• ASSIGNED TASK
Where the records below have a line with "computer", that line is to be copied.

DATASET section start

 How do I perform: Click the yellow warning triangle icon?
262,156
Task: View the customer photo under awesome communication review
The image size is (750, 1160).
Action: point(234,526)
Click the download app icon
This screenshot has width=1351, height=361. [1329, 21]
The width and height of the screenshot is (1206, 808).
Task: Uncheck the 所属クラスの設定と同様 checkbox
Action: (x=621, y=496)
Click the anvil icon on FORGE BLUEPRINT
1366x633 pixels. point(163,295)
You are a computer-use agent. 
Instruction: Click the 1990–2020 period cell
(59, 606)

DATASET section end
DATASET section start

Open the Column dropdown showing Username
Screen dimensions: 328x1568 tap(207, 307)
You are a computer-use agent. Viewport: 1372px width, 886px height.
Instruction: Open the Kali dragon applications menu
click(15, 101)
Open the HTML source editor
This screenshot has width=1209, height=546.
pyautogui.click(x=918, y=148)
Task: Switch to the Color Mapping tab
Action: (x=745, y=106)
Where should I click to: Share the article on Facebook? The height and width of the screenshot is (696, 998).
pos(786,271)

DATASET section end
DATASET section start

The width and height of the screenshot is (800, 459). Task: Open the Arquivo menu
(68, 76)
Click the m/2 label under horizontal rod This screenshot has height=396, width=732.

DATASET section end

• RESULT OF THE EXERCISE
You are a computer-use agent. 
You are a computer-use agent. Viewport: 1372px width, 886px height.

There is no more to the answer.